Thread: MULTIBYTE and SQL_ASCII (was Re: [JDBC] Re: A bug with pgsql 7.1/jdbc and non-ascii (8-bit) chars?)

[ thread renamed and cross-posted to pghackers, since this isn't only
about JDBC anymore ]

Barry Lind <barry@xythos.com> writes:
> The basic issue I have it that the server is providing an API to the
> client to get the character encoding for the database and that API can
> report incorrect information to the client.

I don't have any objection to changing the system so that even a
non-MULTIBYTE server can store and return encoding settings.
(Presumably it should only accept encoding settings that correspond
to single-byte encodings.)  That can't happen before 7.2, however,
as the necessary changes are a bit larger than I'd care to shoehorn
into a 7.1.* release.

> Thus I would be happy if getdatabaseencoding() returned 'UNKNOWN' or
> something similar when in fact it doesn't know what the encoding is
> (i.e. when not compiled with multibyte).

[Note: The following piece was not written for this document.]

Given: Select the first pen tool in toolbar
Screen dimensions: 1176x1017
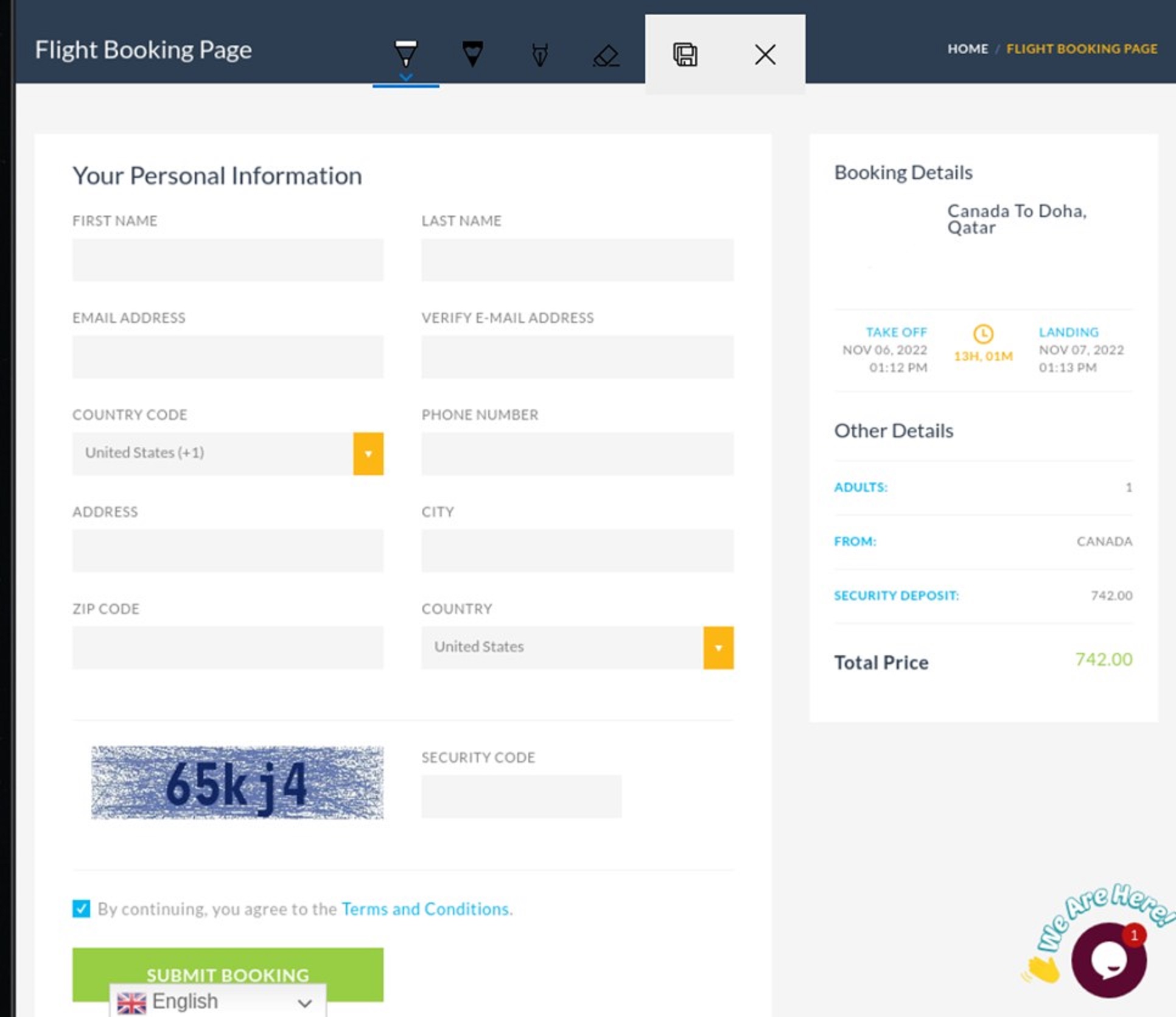Looking at the screenshot, I should 405,54.
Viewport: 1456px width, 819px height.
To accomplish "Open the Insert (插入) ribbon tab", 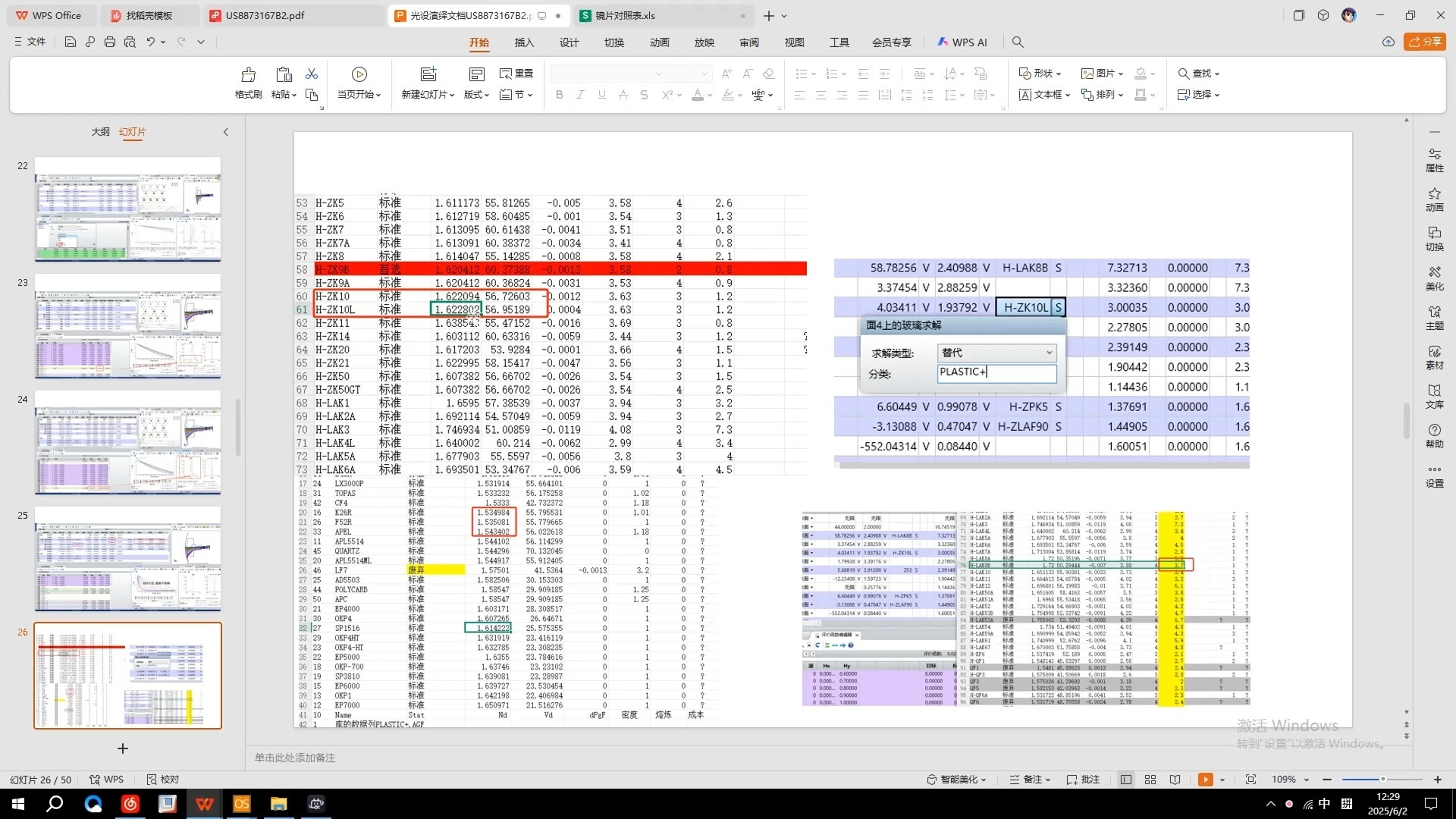I will click(x=524, y=42).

I have a philosophical difference with this: basically, I think that
since SQL_ASCII is the default value, you probably ought to assume that
it's not too trustworthy.  The software can *never* be said to KNOW what
the data encoding is; at most it knows what it's been told, and in the
case of a default it probably hasn't been told anything.  I'd argue that
SQL_ASCII should be interpreted in the way you are saying "UNKNOWN"
ought to be: ie, it's an unspecified 8-bit encoding (and from there
it's not much of a jump to deciding to treat it as LATIN1, if you're
forced to do conversion to Unicode or whatever).  Certainly, seeing
SQL_ASCII from the server is not license to throw away data, which is
what JDBC is doing now.

> PS.  Note that if multibyte is enabled, the functionality that is being
> complained about here in the jdbc client is apparently ok for the server
> to do.  If you insert a value into a text column on a SQL_ASCII database
> with multibyte enabled and that value contains 8bit characters, those
> 8bit characters will be quietly replaced with a dummy character since
> they are invalid for the SQL_ASCII 7bit character set.

I have not tried it, but if the backend does that then I'd argue that
that's a bug too.  To my mind, a MULTIBYTE backend operating in
SQL_ASCII encoding ought to behave the same as a non-MULTIBYTE backend:
transparent pass-through of characters with the high bit set.  But I'm
not a multibyte guru.  Comments anyone?

            regards, tom lane

> > Thus I would be happy if getdatabaseencoding() returned 'UNKNOWN' or
> > something similar when in fact it doesn't know what the encoding is
> > (i.e. when not compiled with multibyte).

Is that ok for Java? I thought Java needs to know the encoding
beforehand so that it could convert to/from Unicode.

> I have a philosophical difference with this: basically, I think that
> since SQL_ASCII is the default value, you probably ought to assume that
> it's not too trustworthy.  The software can *never* be said to KNOW what
> the data encoding is; at most it knows what it's been told, and in the
> case of a default it probably hasn't been told anything.  I'd argue that
> SQL_ASCII should be interpreted in the way you are saying "UNKNOWN"
> ought to be: ie, it's an unspecified 8-bit encoding (and from there
> it's not much of a jump to deciding to treat it as LATIN1, if you're
> forced to do conversion to Unicode or whatever).  Certainly, seeing
> SQL_ASCII from the server is not license to throw away data, which is
> what JDBC is doing now.
>
> > PS.  Note that if multibyte is enabled, the functionality that is being
> > complained about here in the jdbc client is apparently ok for the server
> > to do.  If you insert a value into a text column on a SQL_ASCII database
> > with multibyte enabled and that value contains 8bit characters, those
> > 8bit characters will be quietly replaced with a dummy character since
> > they are invalid for the SQL_ASCII 7bit character set.
>
> I have not tried it, but if the backend does that then I'd argue that
> that's a bug too.

I suspect the JDBC driver is responsible for the problem Burry has
reported (I have tried to reproduce the problem using psql without
success).

From interfaces/jdbc/org/postgresql/Connection.java:

>        if (dbEncoding.equals("SQL_ASCII")) {
>          dbEncoding = "ASCII";

BTW, even if the backend behaves like that, I don't think it's a
bug. Since SQL_ASCII is nothing more than an ascii encoding.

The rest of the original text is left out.